Revolutionising treatment for pancreatitis-induced lung injury through AI-powered drug discovery

Acute pancreatitis is a serious and potentially life-threatening condition affecting millions globally. In severe cases, the disease can lead to complications such as acute lung injury and acute respiratory distress syndrome (ARDS), which account for approximately 60% of related fatalities. Despite its devastating impact, no reliable predictive tools or validated treatments currently exist for these complications. That is why we must innovate to find novel approaches to address this unmet need.

Dr Rishi Mukherjee, a surgeon scientist and the Ronald Finn Senior Research Fellow at the University of Liverpool’s Institute of Systems, Molecular, and Integrative Biology, has been advancing pancreatitis research for 15 years within the Liverpool Pancreatitis Research Group (LPRG). He recently became the first recipient of the UK’s joint Medical Research Council (MRC) and GlaxoSmithKline (GSK) Clinician Scientist Fellowship. This made him one of only a few surgeon scientists to have ever received a clinician scientist award within the UK.  

Through his research, Dr Mukherjee has identified mitochondrial dysfunction, regulated by the mitochondrial permeability transition pore (MPTP) and Cyclophilin D (CypD), as a key driver of pancreatitis and associated lung injury. Collaborations with medicinal chemistry experts, including Liverpool’s Therapeutics Innovation Frontier lead Professor Paul O’Neill and LPRG lead Professor Robert Sutton, led to the development of promising preclinical CypD inhibitors. However, the complexity of inflammatory diseases like pancreatitis necessitated a broader approach.

To address this, Dr Mukherjee has integrated AI and machine learning technologies into his research. These advanced tools excel in analysing vast, complex datasets, uncovering biological mechanisms, and identifying novel therapeutic targets. AI-driven drug discovery has already demonstrated significant improvements in clinical trial success rates and speed of development compared to traditional methods.

With his unique fellowship, he aims to integrate large datasets from national collaborators in pancreatitis, polytrauma, and sepsis (all conditions leading to lung injury and potentially ARDS managed by acute surgeons) into a comprehensive multi-omics model. This model will enable the identification of novel biomarkers and drug targets for lung injury. Cutting-edge AI techniques, including new human models for drug testing using induced pluripotent stem cells and multiplexed predictive cellular imaging with modified cell-painting approaches, will streamline the drug discovery process, from high-throughput screening to preclinical testing of GSK and University of Liverpool compounds.

Future impact

Dr Mukherjee’s pioneering efforts in AI-powered drug discovery for pancreatitis-induced lung injury demonstrate the transformative potential of academia-industry collaborations. This project goes beyond simply pushing the frontiers of medical research; it holds the potential to transform the lives of patients and their families by providing new possibilities for treatment and recovery. By introducing innovative solutions, this innovation is set to redefine the future of acute care, shaping the way we approach critical surgical and medical conditions.

By integrating AI technologies with precision medicine, Dr Mukherjee’s research addresses the unmet medical needs of patients suffering from pancreatitis and its complications. The potential benefits include:

• Improved patient outcomes: Early identification of biomarkers and targeted therapies could reduce mortality rates associated with severe pancreatitis and ARDS
• Cost efficiency: AI-driven drug discovery promises to significantly reduce the time and cost of bringing new treatments to market
• Academia-industry collaboration: The fellowship serves as a model for fostering partnerships between academia and industry to drive innovation in medicine.

His work exemplifies how surgeon scientists can lead transformative research, challenging conventional thinking and addressing neglected areas of medicine. The integration of AI and precision medicine into acute care surgery holds the promise of delivering world-class treatments and bringing hope to patients worldwide. This project not only advances the boundaries of medical research but also offers a beacon of hope for patients and their families, redefining the future of acute care.

-- Material shown --
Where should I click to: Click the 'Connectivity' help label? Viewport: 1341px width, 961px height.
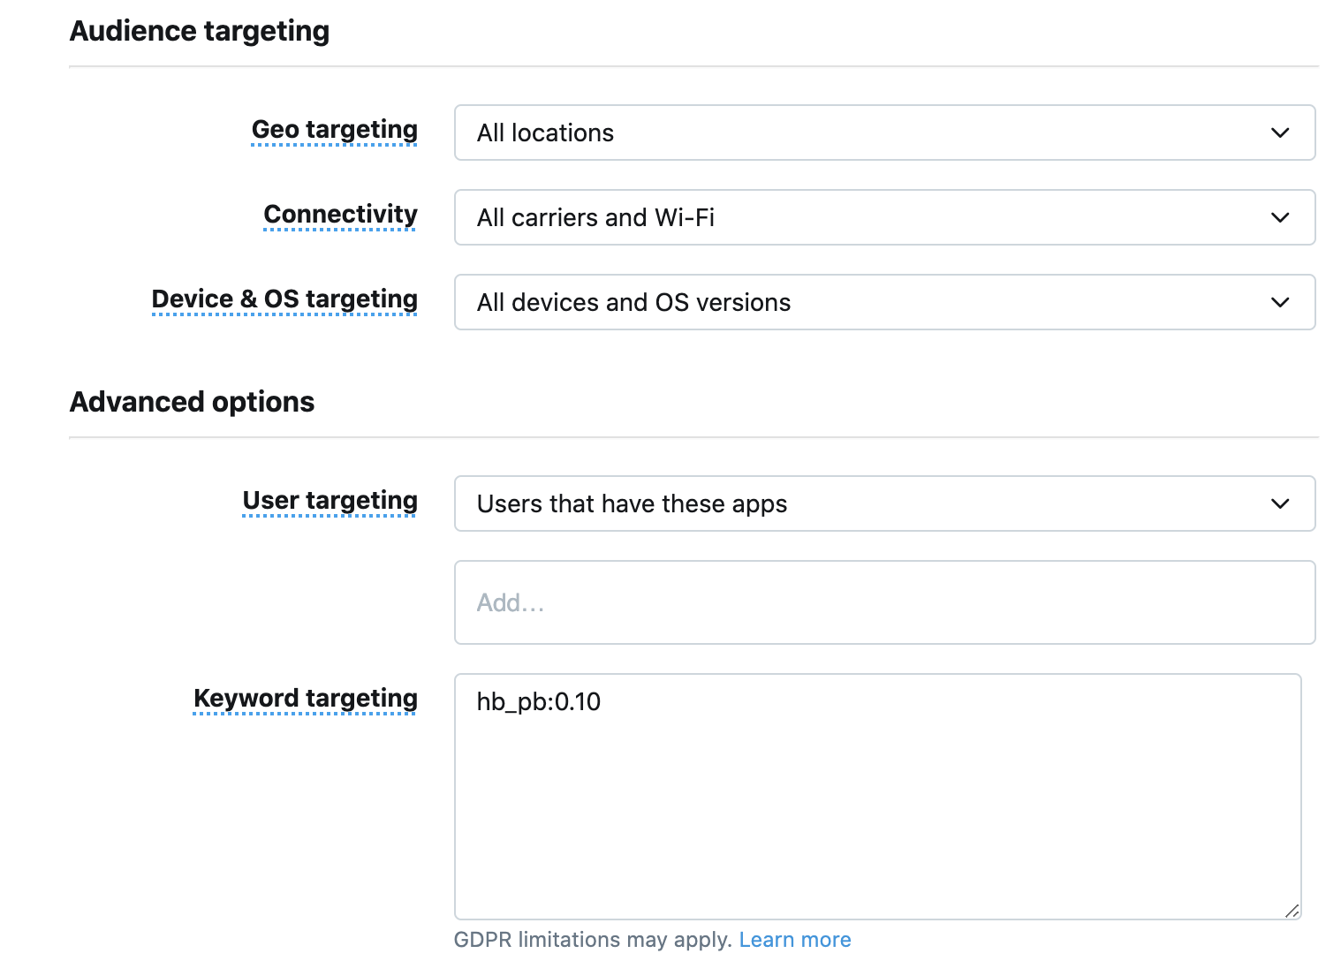click(x=340, y=215)
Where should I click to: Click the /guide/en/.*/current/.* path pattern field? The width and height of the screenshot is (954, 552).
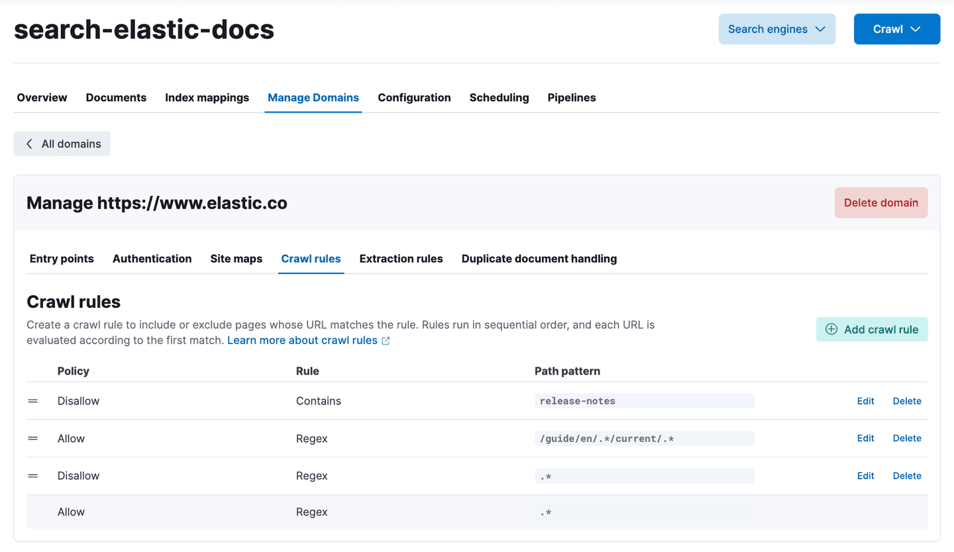pos(644,437)
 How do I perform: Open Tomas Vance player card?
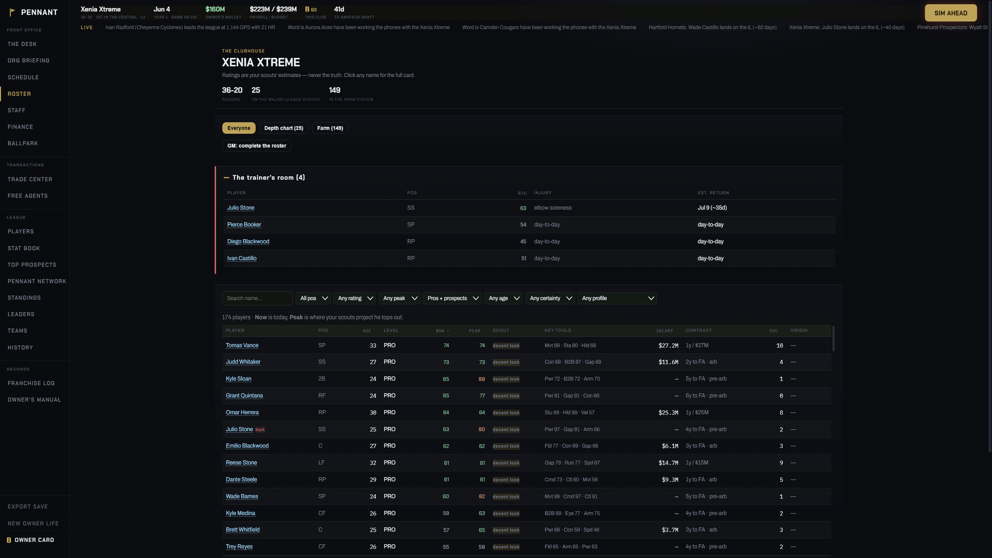242,345
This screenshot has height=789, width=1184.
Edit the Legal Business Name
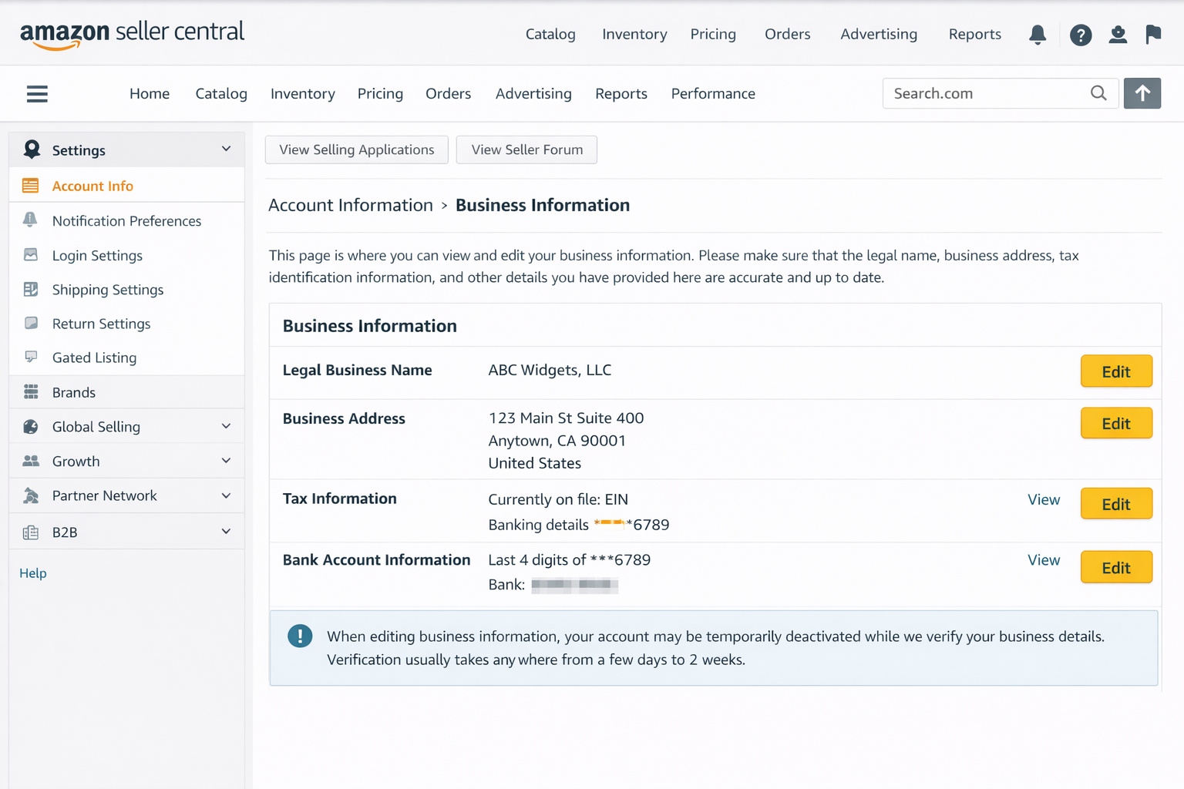[x=1115, y=371]
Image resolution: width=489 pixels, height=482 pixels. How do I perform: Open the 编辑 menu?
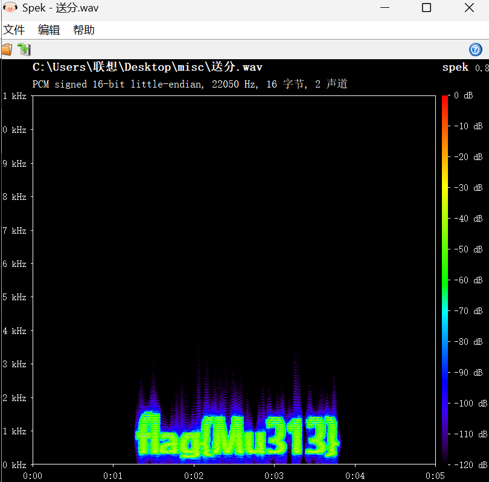point(48,30)
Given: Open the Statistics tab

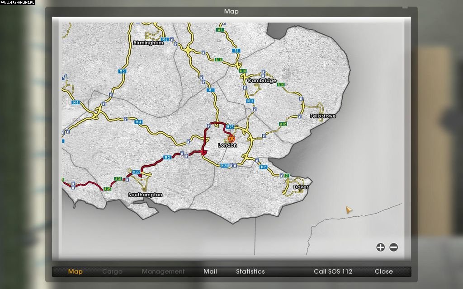Looking at the screenshot, I should pos(250,271).
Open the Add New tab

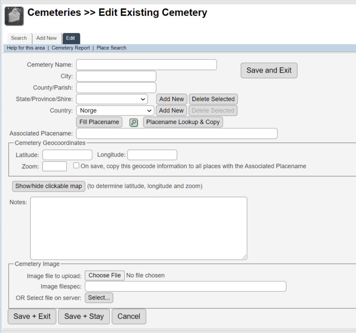pyautogui.click(x=46, y=38)
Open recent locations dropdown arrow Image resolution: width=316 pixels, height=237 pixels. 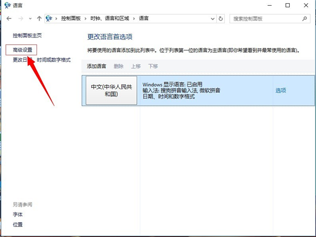pos(29,18)
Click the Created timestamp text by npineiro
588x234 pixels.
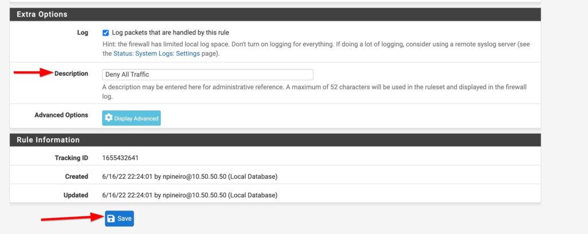pyautogui.click(x=189, y=177)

-- Directions --
(1) In the pancreatitis article, what share of related fatalities do acute lung injury and ARDS account for?
(2) In the pancreatitis article, write out the stretch from "His work exemplifies" through "of acute care." again, swapping "surgeon scientists" for "clinician scientists".

-- Answers per task --
(1) Approximately 60%.

(2)
His work exemplifies how clinician scientists can lead transformative research, challenging conventional thinking and addressing neglected areas of medicine. The integration of AI and precision medicine into acute care surgery holds the promise of delivering world-class treatments and bringing hope to patients worldwide. This project not only advances the boundaries of medical research but also offers a beacon of hope for patients and their families, redefining the future of acute care.